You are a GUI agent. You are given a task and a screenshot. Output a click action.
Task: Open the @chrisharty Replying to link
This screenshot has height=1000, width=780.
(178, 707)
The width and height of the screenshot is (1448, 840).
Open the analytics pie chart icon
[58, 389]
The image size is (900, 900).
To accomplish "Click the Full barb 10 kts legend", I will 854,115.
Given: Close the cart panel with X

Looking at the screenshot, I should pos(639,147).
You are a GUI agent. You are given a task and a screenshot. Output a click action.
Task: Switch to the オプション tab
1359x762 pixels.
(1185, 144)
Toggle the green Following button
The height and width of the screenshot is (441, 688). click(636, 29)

════════════════════

## Description of the task:
Arrange all of the lines above as a Markdown table with the columns Row and Line, giving each line a row number and omitting blank lines.

## Task solution:
| Row | Line |
|---|---|
| 1 | You are a GUI agent. You are given a task and a screenshot. Output a click action. |
| 2 | Task: Open the @chrisharty Replying to link |
| 3 | This screenshot has height=1000, width=780. |
| 4 | (178, 707) |
| 5 | The width and height of the screenshot is (1448, 840). |
| 6 | Open the analytics pie chart icon |
| 7 | [58, 389] |
| 8 | The image size is (900, 900). |
| 9 | To accomplish "Click the Full barb 10 kts legend", I will 854,115. |
| 10 | Given: Close the cart panel with X |
| 11 | Looking at the screenshot, I should pos(639,147). |
| 12 | You are a GUI agent. You are given a task and a screenshot. Output a click action. |
| 13 | Task: Switch to the オプション tab |
| 14 | 1359x762 pixels. |
| 15 | (1185, 144) |
| 16 | Toggle the green Following button |
| 17 | The height and width of the screenshot is (441, 688). click(636, 29) |